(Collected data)
────
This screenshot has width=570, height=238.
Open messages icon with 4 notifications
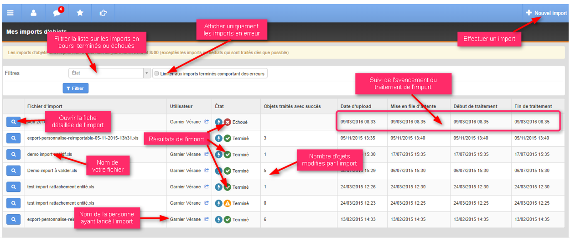coord(57,13)
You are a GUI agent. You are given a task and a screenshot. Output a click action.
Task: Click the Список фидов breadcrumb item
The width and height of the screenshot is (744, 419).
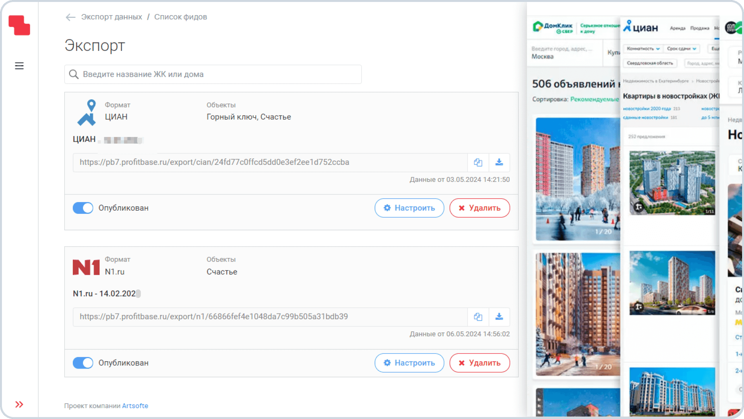click(181, 17)
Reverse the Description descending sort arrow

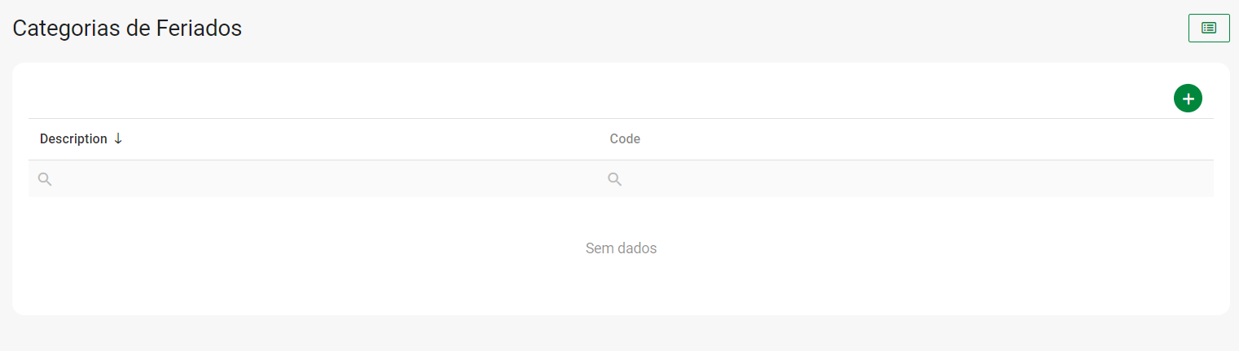[x=118, y=138]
────
Required task: Begin at the row that has "Reverse the Description descending sort arrow" and stop at the end of the rows. Copy those lines with "Description" changed to "Date" and everything else kept the same, leaving out the pictures.

Solution for this task:
Reverse the Date descending sort arrow

[x=118, y=138]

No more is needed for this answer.